▶ [EXERCISE OBJECTIVE]
Rewrite the records below as a Markdown table with two columns, No. and Line. Give each line its own numbered row and skip any blank lines.

▶ [Extracted records]
________

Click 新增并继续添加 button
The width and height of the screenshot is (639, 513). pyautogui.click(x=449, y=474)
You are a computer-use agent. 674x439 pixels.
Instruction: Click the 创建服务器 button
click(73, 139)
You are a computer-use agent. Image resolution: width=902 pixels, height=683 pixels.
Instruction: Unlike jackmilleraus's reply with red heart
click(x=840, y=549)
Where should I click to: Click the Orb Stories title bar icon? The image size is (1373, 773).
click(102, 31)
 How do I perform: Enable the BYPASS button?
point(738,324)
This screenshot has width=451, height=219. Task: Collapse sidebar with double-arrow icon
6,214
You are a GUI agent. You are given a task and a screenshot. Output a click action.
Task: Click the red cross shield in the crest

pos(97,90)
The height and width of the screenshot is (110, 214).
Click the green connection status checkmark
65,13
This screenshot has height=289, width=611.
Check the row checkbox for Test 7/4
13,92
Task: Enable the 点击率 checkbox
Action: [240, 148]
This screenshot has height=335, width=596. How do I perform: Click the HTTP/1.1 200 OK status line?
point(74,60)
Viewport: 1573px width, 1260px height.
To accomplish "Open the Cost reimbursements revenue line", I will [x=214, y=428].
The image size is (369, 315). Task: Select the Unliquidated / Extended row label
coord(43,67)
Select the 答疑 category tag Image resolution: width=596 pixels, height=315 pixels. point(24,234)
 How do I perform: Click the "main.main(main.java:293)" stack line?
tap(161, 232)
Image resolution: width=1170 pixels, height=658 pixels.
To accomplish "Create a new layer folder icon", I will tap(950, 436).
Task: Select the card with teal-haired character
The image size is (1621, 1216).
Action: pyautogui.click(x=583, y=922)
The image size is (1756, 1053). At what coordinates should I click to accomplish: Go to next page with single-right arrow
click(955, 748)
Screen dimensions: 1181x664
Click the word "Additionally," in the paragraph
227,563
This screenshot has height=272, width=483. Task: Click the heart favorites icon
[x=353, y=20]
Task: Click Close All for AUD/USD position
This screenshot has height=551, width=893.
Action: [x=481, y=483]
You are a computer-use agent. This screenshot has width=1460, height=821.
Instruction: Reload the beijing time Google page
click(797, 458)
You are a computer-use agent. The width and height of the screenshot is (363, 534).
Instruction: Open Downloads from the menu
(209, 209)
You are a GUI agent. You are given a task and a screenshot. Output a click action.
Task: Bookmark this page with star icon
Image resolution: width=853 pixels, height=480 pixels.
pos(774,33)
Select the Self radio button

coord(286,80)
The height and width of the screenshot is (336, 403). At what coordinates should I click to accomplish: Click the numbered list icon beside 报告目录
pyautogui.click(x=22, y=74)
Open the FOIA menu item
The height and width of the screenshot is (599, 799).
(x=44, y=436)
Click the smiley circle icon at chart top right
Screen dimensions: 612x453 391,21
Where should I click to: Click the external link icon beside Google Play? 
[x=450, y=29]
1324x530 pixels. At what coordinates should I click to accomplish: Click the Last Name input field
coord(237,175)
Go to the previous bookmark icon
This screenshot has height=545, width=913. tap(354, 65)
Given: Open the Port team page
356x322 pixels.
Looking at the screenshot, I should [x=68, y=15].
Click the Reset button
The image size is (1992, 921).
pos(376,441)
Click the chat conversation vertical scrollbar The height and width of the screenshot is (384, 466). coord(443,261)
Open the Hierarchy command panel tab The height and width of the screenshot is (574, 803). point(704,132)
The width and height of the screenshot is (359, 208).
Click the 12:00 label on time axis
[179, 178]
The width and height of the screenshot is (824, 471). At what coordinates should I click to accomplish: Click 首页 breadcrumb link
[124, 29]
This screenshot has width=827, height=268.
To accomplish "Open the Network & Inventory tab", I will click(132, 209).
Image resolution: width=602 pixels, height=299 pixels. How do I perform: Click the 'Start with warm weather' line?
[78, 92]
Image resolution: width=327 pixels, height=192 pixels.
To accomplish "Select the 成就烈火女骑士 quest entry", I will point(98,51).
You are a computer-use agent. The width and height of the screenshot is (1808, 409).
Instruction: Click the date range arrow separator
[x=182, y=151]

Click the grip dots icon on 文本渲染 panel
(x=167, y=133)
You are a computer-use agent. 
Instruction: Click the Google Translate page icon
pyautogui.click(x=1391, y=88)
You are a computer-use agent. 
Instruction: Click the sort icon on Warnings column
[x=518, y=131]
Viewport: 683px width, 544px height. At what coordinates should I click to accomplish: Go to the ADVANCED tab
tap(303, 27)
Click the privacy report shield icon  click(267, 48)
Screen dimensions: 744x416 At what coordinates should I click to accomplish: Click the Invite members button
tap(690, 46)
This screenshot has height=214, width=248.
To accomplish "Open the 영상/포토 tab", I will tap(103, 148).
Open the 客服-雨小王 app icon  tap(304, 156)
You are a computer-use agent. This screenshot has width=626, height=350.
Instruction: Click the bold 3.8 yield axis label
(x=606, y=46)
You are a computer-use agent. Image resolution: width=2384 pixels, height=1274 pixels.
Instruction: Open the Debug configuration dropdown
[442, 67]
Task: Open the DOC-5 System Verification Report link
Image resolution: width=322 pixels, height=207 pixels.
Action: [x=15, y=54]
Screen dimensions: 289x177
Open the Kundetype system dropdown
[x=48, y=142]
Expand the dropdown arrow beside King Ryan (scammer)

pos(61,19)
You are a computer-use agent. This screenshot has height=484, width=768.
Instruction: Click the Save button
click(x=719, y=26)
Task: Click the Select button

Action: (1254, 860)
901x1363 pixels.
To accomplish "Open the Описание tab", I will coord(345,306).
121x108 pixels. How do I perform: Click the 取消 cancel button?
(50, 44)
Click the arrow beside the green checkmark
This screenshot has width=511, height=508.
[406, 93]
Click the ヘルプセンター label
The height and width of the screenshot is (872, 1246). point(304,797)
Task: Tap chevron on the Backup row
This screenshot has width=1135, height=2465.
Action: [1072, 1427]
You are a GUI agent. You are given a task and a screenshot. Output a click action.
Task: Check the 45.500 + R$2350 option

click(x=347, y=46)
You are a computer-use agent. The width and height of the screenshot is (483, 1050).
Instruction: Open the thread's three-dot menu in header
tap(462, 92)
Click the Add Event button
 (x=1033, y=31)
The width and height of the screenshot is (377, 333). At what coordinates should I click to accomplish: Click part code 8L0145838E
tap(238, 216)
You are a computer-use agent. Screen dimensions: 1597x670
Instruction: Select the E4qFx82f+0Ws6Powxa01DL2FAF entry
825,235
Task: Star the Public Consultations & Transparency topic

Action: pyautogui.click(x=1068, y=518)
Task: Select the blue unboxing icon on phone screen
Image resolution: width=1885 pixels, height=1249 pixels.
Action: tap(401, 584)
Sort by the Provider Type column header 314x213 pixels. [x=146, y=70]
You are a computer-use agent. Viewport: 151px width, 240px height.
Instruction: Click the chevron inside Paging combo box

________

▶ [OUTPUT]
| No. | Line |
|---|---|
| 1 | Click 新增并继续添加 button |
| 2 | The width and height of the screenshot is (639, 513). pyautogui.click(x=449, y=474) |
| 3 | You are a computer-use agent. 674x439 pixels. |
| 4 | Instruction: Click the 创建服务器 button |
| 5 | click(73, 139) |
| 6 | You are a computer-use agent. Image resolution: width=902 pixels, height=683 pixels. |
| 7 | Instruction: Unlike jackmilleraus's reply with red heart |
| 8 | click(x=840, y=549) |
| 9 | Where should I click to: Click the Orb Stories title bar icon? The image size is (1373, 773). |
| 10 | click(102, 31) |
| 11 |  How do I perform: Enable the BYPASS button? |
| 12 | point(738,324) |
| 13 | This screenshot has width=451, height=219. Task: Collapse sidebar with double-arrow icon |
| 14 | 6,214 |
| 15 | You are a GUI agent. You are given a task and a screenshot. Output a click action. |
| 16 | Task: Click the red cross shield in the crest |
| 17 | pos(97,90) |
| 18 | The height and width of the screenshot is (110, 214). |
| 19 | Click the green connection status checkmark |
| 20 | 65,13 |
| 21 | This screenshot has height=289, width=611. |
| 22 | Check the row checkbox for Test 7/4 |
| 23 | 13,92 |
| 24 | Task: Enable the 点击率 checkbox |
| 25 | Action: [240, 148] |
| 26 | This screenshot has height=335, width=596. How do I perform: Click the HTTP/1.1 200 OK status line? |
| 27 | point(74,60) |
| 28 | Viewport: 1573px width, 1260px height. |
| 29 | To accomplish "Open the Cost reimbursements revenue line", I will [x=214, y=428]. |
| 30 | The image size is (369, 315). Task: Select the Unliquidated / Extended row label |
| 31 | coord(43,67) |
| 32 | Select the 答疑 category tag Image resolution: width=596 pixels, height=315 pixels. point(24,234) |
| 33 |  How do I perform: Click the "main.main(main.java:293)" stack line? |
| 34 | tap(161, 232) |
| 35 | Image resolution: width=1170 pixels, height=658 pixels. |
| 36 | To accomplish "Create a new layer folder icon", I will tap(950, 436). |
| 37 | Task: Select the card with teal-haired character |
| 38 | The image size is (1621, 1216). |
| 39 | Action: pyautogui.click(x=583, y=922) |
| 40 | The image size is (1756, 1053). At what coordinates should I click to accomplish: Go to next page with single-right arrow |
| 41 | click(955, 748) |
| 42 | Screen dimensions: 1181x664 |
| 43 | Click the word "Additionally," in the paragraph |
| 44 | 227,563 |
| 45 | This screenshot has height=272, width=483. Task: Click the heart favorites icon |
| 46 | [x=353, y=20] |
| 47 | Task: Click Close All for AUD/USD position |
| 48 | This screenshot has height=551, width=893. |
| 49 | Action: [x=481, y=483] |
| 50 | You are a computer-use agent. This screenshot has width=1460, height=821. |
| 51 | Instruction: Reload the beijing time Google page |
| 52 | click(797, 458) |
| 53 | You are a computer-use agent. The width and height of the screenshot is (363, 534). |
| 54 | Instruction: Open Downloads from the menu |
| 55 | (209, 209) |
| 56 | You are a GUI agent. You are given a task and a screenshot. Output a click action. |
| 57 | Task: Bookmark this page with star icon |
| 58 | Image resolution: width=853 pixels, height=480 pixels. |
| 59 | pos(774,33) |
| 60 | Select the Self radio button |
| 61 | coord(286,80) |
| 62 | The height and width of the screenshot is (336, 403). At what coordinates should I click to accomplish: Click the numbered list icon beside 报告目录 |
| 63 | pyautogui.click(x=22, y=74) |
| 64 | Open the FOIA menu item |
| 65 | The height and width of the screenshot is (599, 799). |
| 66 | (x=44, y=436) |
| 67 | Click the smiley circle icon at chart top right |
| 68 | Screen dimensions: 612x453 391,21 |
| 69 | Where should I click to: Click the external link icon beside Google Play?  |
| 70 | [x=450, y=29] |
| 71 | 1324x530 pixels. At what coordinates should I click to accomplish: Click the Last Name input field |
| 72 | coord(237,175) |
| 73 | Go to the previous bookmark icon |
| 74 | This screenshot has height=545, width=913. tap(354, 65) |
| 75 | Given: Open the Port team page |
| 76 | 356x322 pixels. |
| 77 | Looking at the screenshot, I should [x=68, y=15]. |
| 78 | Click the Reset button |
| 79 | The image size is (1992, 921). |
| 80 | pos(376,441) |
| 81 | Click the chat conversation vertical scrollbar The height and width of the screenshot is (384, 466). coord(443,261) |
| 82 | Open the Hierarchy command panel tab The height and width of the screenshot is (574, 803). point(704,132) |
| 83 | The width and height of the screenshot is (359, 208). |
| 84 | Click the 12:00 label on time axis |
| 85 | [179, 178] |
| 86 | The width and height of the screenshot is (824, 471). At what coordinates should I click to accomplish: Click 首页 breadcrumb link |
| 87 | [124, 29] |
| 88 | This screenshot has width=827, height=268. |
| 89 | To accomplish "Open the Network & Inventory tab", I will click(132, 209). |
| 90 | Image resolution: width=602 pixels, height=299 pixels. How do I perform: Click the 'Start with warm weather' line? |
| 91 | [78, 92] |
| 92 | Image resolution: width=327 pixels, height=192 pixels. |
| 93 | To accomplish "Select the 成就烈火女骑士 quest entry", I will point(98,51). |
| 94 | You are a computer-use agent. The width and height of the screenshot is (1808, 409). |
| 95 | Instruction: Click the date range arrow separator |
| 96 | [x=182, y=151] |
| 97 | Click the grip dots icon on 文本渲染 panel |
| 98 | (x=167, y=133) |
| 99 | You are a computer-use agent.  |
| 100 | Instruction: Click the Google Translate page icon |
| 101 | pyautogui.click(x=1391, y=88) |
| 102 | You are a computer-use agent.  |
| 103 | Instruction: Click the sort icon on Warnings column |
| 104 | [x=518, y=131] |
| 105 | Viewport: 683px width, 544px height. At what coordinates should I click to accomplish: Go to the ADVANCED tab |
| 106 | tap(303, 27) |
| 107 | Click the privacy report shield icon  click(267, 48) |
| 108 | Screen dimensions: 744x416 At what coordinates should I click to accomplish: Click the Invite members button |
| 109 | tap(690, 46) |
| 110 | This screenshot has height=214, width=248. |
| 111 | To accomplish "Open the 영상/포토 tab", I will tap(103, 148). |
| 112 | Open the 客服-雨小王 app icon  tap(304, 156) |
| 113 | You are a computer-use agent. This screenshot has width=626, height=350. |
| 114 | Instruction: Click the bold 3.8 yield axis label |
| 115 | (x=606, y=46) |
| 116 | You are a computer-use agent. Image resolution: width=2384 pixels, height=1274 pixels. |
| 117 | Instruction: Open the Debug configuration dropdown |
| 118 | [442, 67] |
| 119 | Task: Open the DOC-5 System Verification Report link |
| 120 | Image resolution: width=322 pixels, height=207 pixels. |
| 121 | Action: [x=15, y=54] |
| 122 | Screen dimensions: 289x177 |
| 123 | Open the Kundetype system dropdown |
| 124 | [x=48, y=142] |
| 125 | Expand the dropdown arrow beside King Ryan (scammer) |
| 126 | pos(61,19) |
| 127 | You are a computer-use agent. This screenshot has height=484, width=768. |
| 128 | Instruction: Click the Save button |
| 129 | click(x=719, y=26) |
| 130 | Task: Click the Select button |
| 131 | Action: (1254, 860) |
| 132 | 901x1363 pixels. |
| 133 | To accomplish "Open the Описание tab", I will coord(345,306). |
| 134 | 121x108 pixels. How do I perform: Click the 取消 cancel button? |
| 135 | (50, 44) |
| 136 | Click the arrow beside the green checkmark |
| 137 | This screenshot has width=511, height=508. |
| 138 | [406, 93] |
| 139 | Click the ヘルプセンター label |
| 140 | The height and width of the screenshot is (872, 1246). point(304,797) |
| 141 | Task: Tap chevron on the Backup row |
| 142 | This screenshot has width=1135, height=2465. |
| 143 | Action: [1072, 1427] |
| 144 | You are a GUI agent. You are given a task and a screenshot. Output a click action. |
| 145 | Task: Check the 45.500 + R$2350 option |
| 146 | click(x=347, y=46) |
| 147 | You are a computer-use agent. The width and height of the screenshot is (483, 1050). |
| 148 | Instruction: Open the thread's three-dot menu in header |
| 149 | tap(462, 92) |
| 150 | Click the Add Event button |
| 151 |  (x=1033, y=31) |
| 152 | The width and height of the screenshot is (377, 333). At what coordinates should I click to accomplish: Click part code 8L0145838E |
| 153 | tap(238, 216) |
| 154 | You are a computer-use agent. Screen dimensions: 1597x670 |
| 155 | Instruction: Select the E4qFx82f+0Ws6Powxa01DL2FAF entry |
| 156 | 825,235 |
| 157 | Task: Star the Public Consultations & Transparency topic |
| 158 | Action: pyautogui.click(x=1068, y=518) |
| 159 | Task: Select the blue unboxing icon on phone screen |
| 160 | Image resolution: width=1885 pixels, height=1249 pixels. |
| 161 | Action: tap(401, 584) |
| 162 | Sort by the Provider Type column header 314x213 pixels. [x=146, y=70] |
| 163 | You are a computer-use agent. Viewport: 151px width, 240px height. |
| 164 | Instruction: Click the chevron inside Paging combo box |